Aphids are despised by farmers in temperate climates worldwide and for obvious reasons. Aphids will reproduce quickly on certain plants until the stem and leaves are covered in these plump squishy insects. They feed by piercing a plant with sharp mouth parts and sucking sugar-rich fluid from the phloem where sugars are transported. Not only does this starve the plant, but aphids also introduce pathogens like viruses.  

Aphids use a simple but effective defense to escape predators. When an aphid is attacked or under duress it ejects an alarm pheromone from exhaust-pipe looking features protruding from the back called cornicles.
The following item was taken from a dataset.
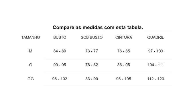Image resolution: width=189 pixels, height=107 pixels.
Task: Click the 96 - 105 cintura value
Action: tap(123, 79)
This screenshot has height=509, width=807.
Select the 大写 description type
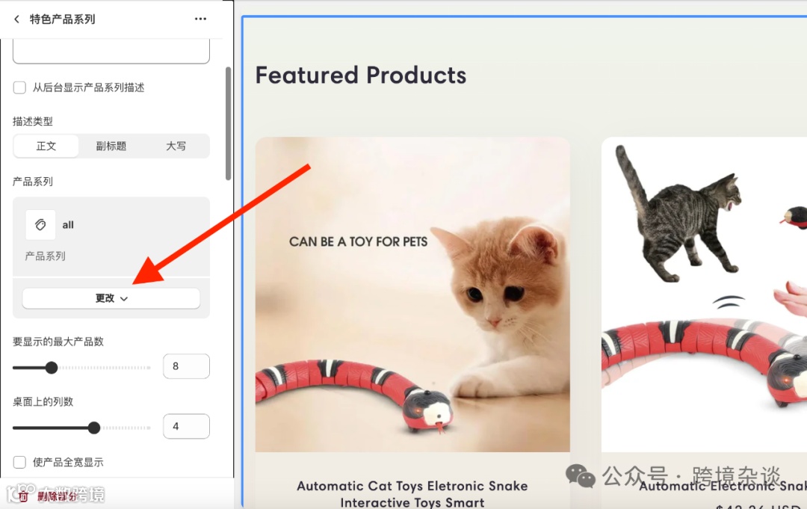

This is a signal to other aphids to drop off of their leaf or stem. A once-successful predator that gets marked by the alarm pheromone will have less success catching more aphids.

While the apparent natural defense of an aphid is to simply let go of whatever it is they are attached to, they have another fierce arthropod ally. Certain species of ants will actively farm aphids for their sweet digestive waste called honeydew. These farming ants will manage herds, and even carry aphid eggs underground to nest with their own during the winter. Most importantly, ants defend aphids from other predators like lady beetles and their larvae.  

The first thing to do if a plant is infested with aphids is to wash them off thoroughly with water. Most of the displaced aphids will not find their way back to the plant. Water also washes away the sticky, sugary honeydew that feeds mold. To prevent aphids from recolonizing a plant, spray the plant with an adequately-diluted mix of soapy water and any variety of herbal oils that have been shown to deter insects.

Control ants in the area that may be actively re-establishing the aphids on plants. Check the area around your garden for weeds that harbor aphid colonies like mustards and sowthistle. Aphids can also thrive on the newer growth in the inner branches of trees. Natural predators of aphids like lady beetles (ladybird beetles, lady bugs) can be purchased at a local gardening store or online.